Pages

Wednesday, February 10, 2016

[ML] Misleading about training set and validation set on neural network training

This post aims to help myself clarify the roles of training set and validation when optimizing/training a neural network.

Given a dataset, we usually split it into training, validation, and test sets. We feed the training set to the model (neural network in this post) to optimize the model so that we can apply the current model to the validation set and keep optimizing the model until the performance on validation has met some criterion (i.e. good enough). After the optimizing/training is done, we apply the model the the test set to show the real ability to the unseen data (because the test set is never used when we optimize the model).

Moreover, when the performance on validation set begins to decrease, indicating overfitting, which means our optimized model only work well on the training data, and probably not the others. We should stop further training to avoid overfitting.

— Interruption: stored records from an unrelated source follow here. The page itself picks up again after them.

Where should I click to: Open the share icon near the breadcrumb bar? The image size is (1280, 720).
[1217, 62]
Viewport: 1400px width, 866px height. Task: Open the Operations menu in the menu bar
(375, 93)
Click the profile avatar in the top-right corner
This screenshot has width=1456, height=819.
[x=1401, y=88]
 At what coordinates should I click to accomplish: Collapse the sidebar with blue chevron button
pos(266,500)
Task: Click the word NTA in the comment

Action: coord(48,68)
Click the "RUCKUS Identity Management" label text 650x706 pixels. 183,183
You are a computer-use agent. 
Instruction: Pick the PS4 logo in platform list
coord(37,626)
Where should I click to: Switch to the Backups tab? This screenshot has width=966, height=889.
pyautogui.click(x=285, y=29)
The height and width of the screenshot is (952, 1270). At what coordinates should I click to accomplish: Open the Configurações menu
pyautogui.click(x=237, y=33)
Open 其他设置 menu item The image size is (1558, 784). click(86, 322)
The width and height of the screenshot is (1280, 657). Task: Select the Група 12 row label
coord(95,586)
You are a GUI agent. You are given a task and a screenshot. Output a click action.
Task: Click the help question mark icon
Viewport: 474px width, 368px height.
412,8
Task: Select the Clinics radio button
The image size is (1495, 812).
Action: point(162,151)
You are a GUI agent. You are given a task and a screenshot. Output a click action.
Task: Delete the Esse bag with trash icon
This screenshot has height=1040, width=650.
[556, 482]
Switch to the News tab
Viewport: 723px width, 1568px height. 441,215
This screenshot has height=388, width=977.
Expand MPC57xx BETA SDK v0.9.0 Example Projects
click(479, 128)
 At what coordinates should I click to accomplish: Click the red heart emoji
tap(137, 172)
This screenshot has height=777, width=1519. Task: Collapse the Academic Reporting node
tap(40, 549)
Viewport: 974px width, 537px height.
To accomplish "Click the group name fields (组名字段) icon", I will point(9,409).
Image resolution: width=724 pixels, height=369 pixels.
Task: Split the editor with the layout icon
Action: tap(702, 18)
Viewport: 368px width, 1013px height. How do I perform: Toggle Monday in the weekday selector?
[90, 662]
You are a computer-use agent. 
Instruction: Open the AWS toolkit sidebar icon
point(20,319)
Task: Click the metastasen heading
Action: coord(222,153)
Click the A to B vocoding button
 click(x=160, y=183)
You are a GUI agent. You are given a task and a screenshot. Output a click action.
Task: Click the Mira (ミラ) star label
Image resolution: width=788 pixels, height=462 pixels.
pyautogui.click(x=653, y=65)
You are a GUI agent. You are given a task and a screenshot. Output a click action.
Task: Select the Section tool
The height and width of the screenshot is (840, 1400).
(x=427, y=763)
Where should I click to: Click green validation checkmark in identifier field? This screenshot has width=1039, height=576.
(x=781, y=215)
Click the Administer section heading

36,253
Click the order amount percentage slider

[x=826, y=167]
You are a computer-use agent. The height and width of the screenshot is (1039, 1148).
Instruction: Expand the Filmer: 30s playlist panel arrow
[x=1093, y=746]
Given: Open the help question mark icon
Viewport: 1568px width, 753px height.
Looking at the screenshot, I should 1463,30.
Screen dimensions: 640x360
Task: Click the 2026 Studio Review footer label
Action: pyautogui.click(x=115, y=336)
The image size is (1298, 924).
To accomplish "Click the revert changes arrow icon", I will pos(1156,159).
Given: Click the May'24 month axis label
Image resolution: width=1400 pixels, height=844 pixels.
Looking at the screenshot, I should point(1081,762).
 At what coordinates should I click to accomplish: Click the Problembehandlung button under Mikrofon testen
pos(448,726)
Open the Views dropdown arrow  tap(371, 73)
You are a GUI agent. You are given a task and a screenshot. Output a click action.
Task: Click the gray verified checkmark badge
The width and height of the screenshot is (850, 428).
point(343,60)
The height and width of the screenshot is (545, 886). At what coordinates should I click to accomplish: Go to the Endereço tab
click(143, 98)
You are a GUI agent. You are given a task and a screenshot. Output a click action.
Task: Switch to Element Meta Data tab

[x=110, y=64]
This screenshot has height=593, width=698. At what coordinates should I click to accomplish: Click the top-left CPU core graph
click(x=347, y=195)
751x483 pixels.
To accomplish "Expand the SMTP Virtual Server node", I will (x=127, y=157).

However, in neural network training, it confuses me. In a feed-forward neural network using back propagation to optimize the network, we feed the training set and compute the loss function and get the gradient of the parameters and the accuracy on training set; we run many epochs (iterations) until the stop criterion on training set is met. Here is my question: what about validation?

And these are my summary with a figure
















1. The performance on training set will increase (until it converges) as we run more epochs
2. We stop optimizing when the accuracy on validation set begins to decrease (over-fitting)
3. We could also monitor the performance on training set for early stopping, which gives up training (because we think further training does not worth the computational cost)
4. In short, accuracy on training set is to stop the unnecessary computation; accuracy on validation is to avoid overfitting. Both of them are used to stop training the model, but with different purposes.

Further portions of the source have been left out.